Part of this may be due to the overwhelming sense one gets that this is an incomplete story. This might be obvious to the keen observer who noticed the words “Book 1” in the title, however the first part of a serialized story can still feel complete. To use one of Aronofsky’s contemporaries, Quentin Tarantino’s Kill Bill vol. 1, while setting up a second film nevertheless feels like its own film with complete arcs for its various characters. Moreover, the ending cliffhanger feels like a punch to the gut rather than a moment of perfunctory plotting.
Worse, one can easily see the stronger cliffhanger within the book. Human Nature Book 1 is split up into three sections: the relatively modern day, the zoo, and the cage. Both the modern day and zoo sections are rather strong within the context of the overall book, presenting various casts of characters who push our nominal hero, Duke, to change as a person.
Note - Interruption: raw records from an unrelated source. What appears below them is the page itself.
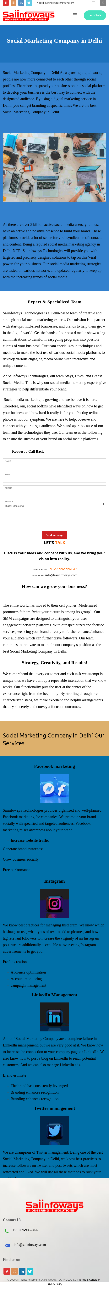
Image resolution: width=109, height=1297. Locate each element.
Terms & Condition (90, 1279)
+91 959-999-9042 (26, 1230)
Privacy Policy (54, 1284)
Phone (8, 488)
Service (9, 502)
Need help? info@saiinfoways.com (55, 3)
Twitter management (54, 1108)
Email (8, 475)
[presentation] (32, 519)
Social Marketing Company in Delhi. (38, 651)
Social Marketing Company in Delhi (31, 72)
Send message (54, 535)
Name (8, 461)
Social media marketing (22, 399)
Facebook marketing (54, 766)
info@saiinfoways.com (30, 1245)
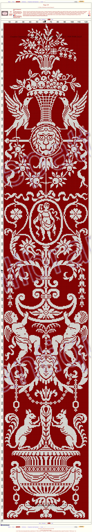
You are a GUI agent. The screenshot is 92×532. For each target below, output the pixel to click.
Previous (44, 19)
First (40, 19)
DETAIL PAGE (11, 15)
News (13, 1)
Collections (23, 1)
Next (49, 19)
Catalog (18, 1)
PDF (11, 11)
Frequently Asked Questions (33, 1)
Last (52, 19)
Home (9, 1)
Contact (42, 1)
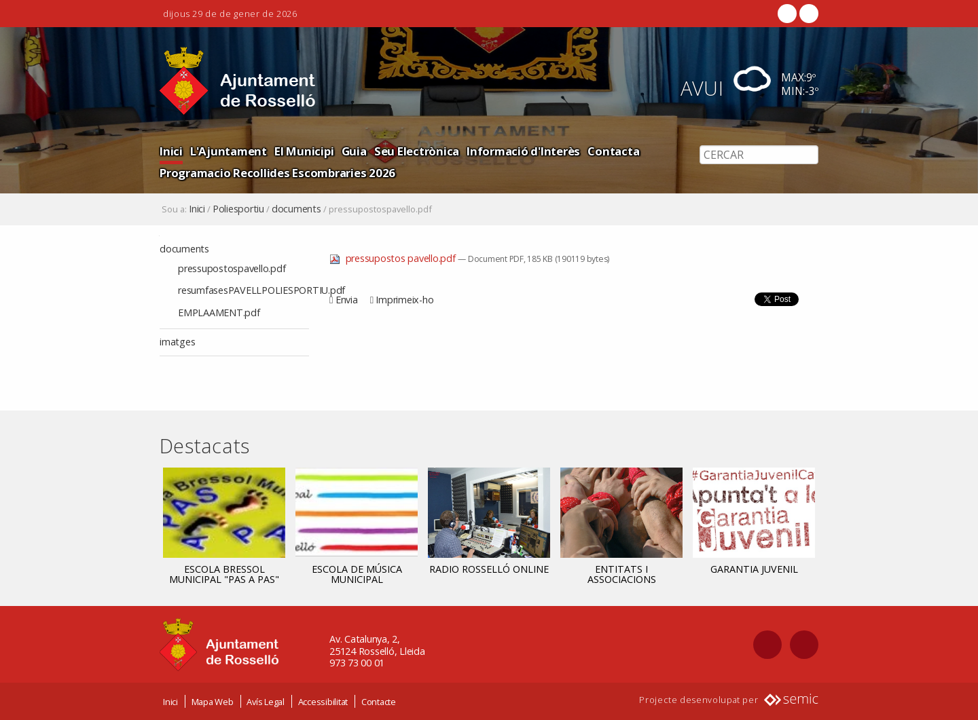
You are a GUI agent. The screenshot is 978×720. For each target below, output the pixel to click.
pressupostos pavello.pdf (393, 258)
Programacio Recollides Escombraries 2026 (277, 173)
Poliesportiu (238, 209)
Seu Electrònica (416, 151)
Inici (171, 151)
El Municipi (303, 151)
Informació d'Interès (523, 151)
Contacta (613, 151)
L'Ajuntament (228, 151)
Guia (354, 151)
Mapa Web (213, 702)
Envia (347, 299)
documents (296, 209)
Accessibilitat (323, 702)
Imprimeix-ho (404, 299)
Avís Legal (266, 702)
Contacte (378, 702)
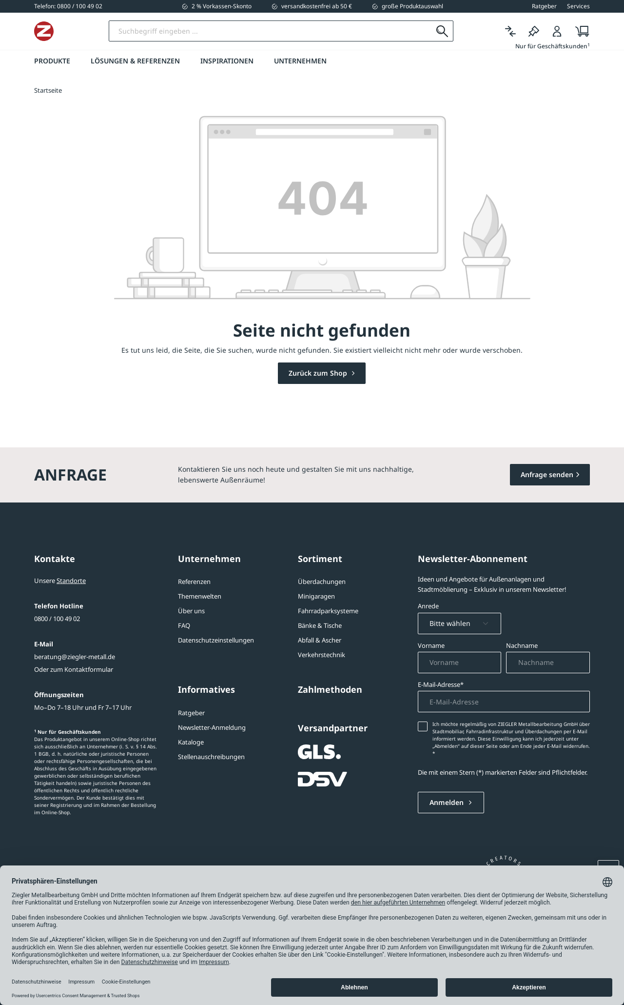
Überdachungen (322, 581)
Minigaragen (316, 596)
By contrast, the cage section feels a tad bit perfunctory, its cast of characters a tad bit flatter than those who came before. Indeed, the ending of the zoo portion would act as a stronger cliffhanger than the cage, with its ending being more ambiguous and uncertain than the cage’s “Is our hero going to die?” cliffhanger. Considering the book is framed with an elderly Duke telling the story of his adventures to the next generation, the answer is obvious and thus lacking in the uncertainty a good cliffhanger requires.
On the artistic front, Ice Cream Man’s Martín Morazzo brings his cleaner continuation of Carlos Ezquerra’s grotesque flavor. While Human Nature Book 1 lacks many of the disquieting elements that makes the best issues of Ice Cream Man sing, Morazzo nevertheless provides the right degree of unsettling to the world our characters find themselves within, be it the modern era or the alien world. Meanwhile, Aditya Bidikar acclimates himself well to science fiction, utilizing a color coordinated text box to separate the various characters. Sadly, Bidikar is not given an opportunity to show off, leaving him to do the silent heavy lifting to make the book coherent.
Overall, Human Nature Book 1 is incomplete. To give it a proper analysis would require having an ending that highlights what the overall thematic intent of the book truly is and how well it succeeds in pulling that off. Sadly, given Aronofsky’s life choices, I feel rather disinclined to put in the effort of reading such a conclusion, let alone review it.